Rewrite the listing below as a numbered list, one entry per line, omitting any blank lines and leaving out the pictures.

Data supplied
------------------------

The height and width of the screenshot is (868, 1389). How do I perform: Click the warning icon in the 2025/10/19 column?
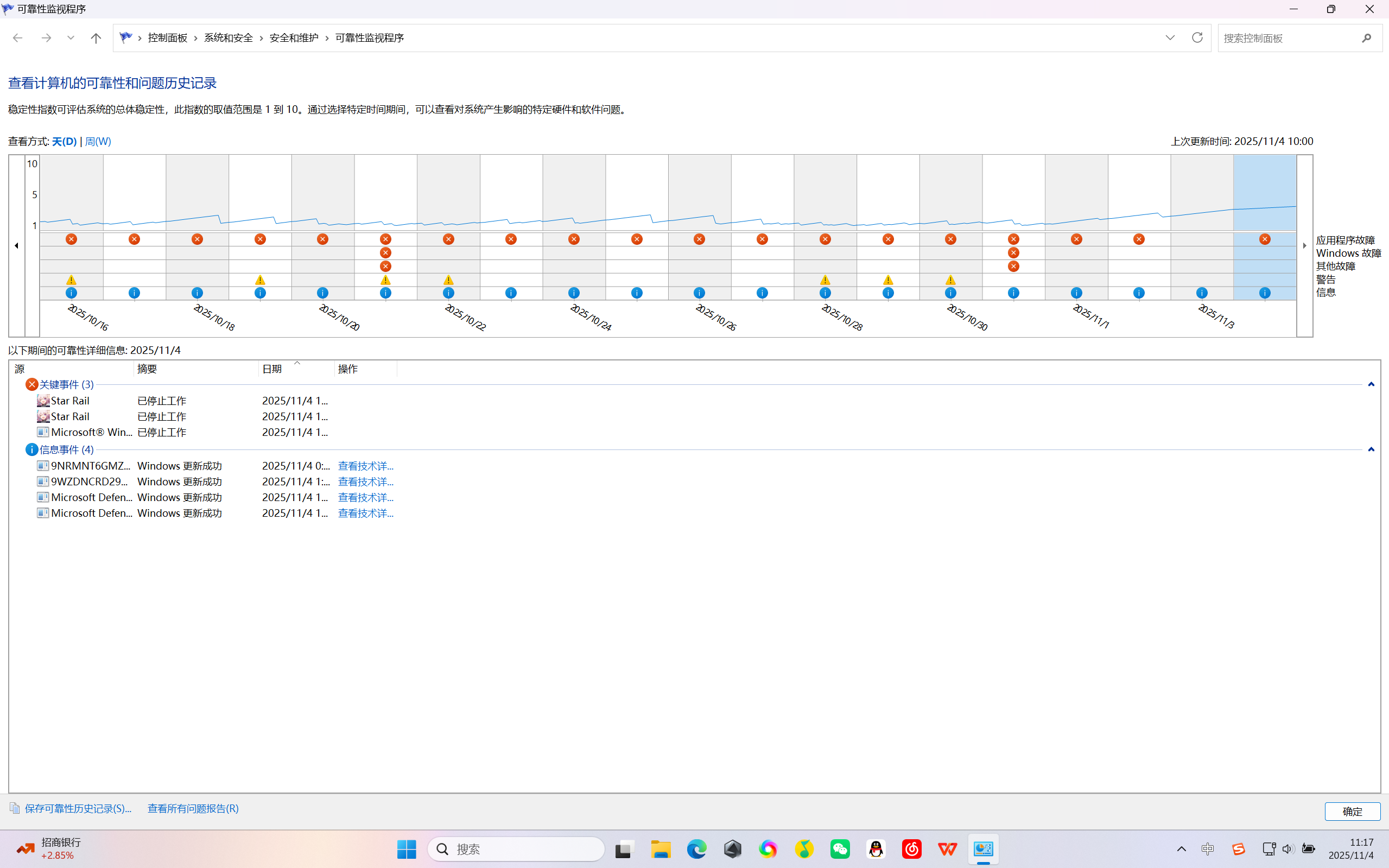[260, 280]
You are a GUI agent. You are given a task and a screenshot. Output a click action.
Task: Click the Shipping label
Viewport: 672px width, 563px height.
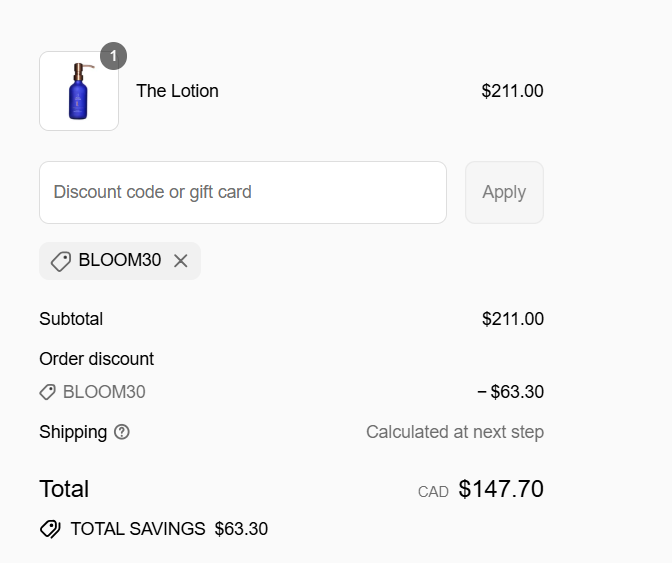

------------------------

Full answer
1. The height and width of the screenshot is (868, 1389). How do I perform: Click the warning icon in the 2025/10/19 column?
2. [260, 280]
3. You are a GUI agent. You are given a task and a screenshot. Output a click action.
4. Task: Click the Shipping label
5. Viewport: 672px width, 563px height.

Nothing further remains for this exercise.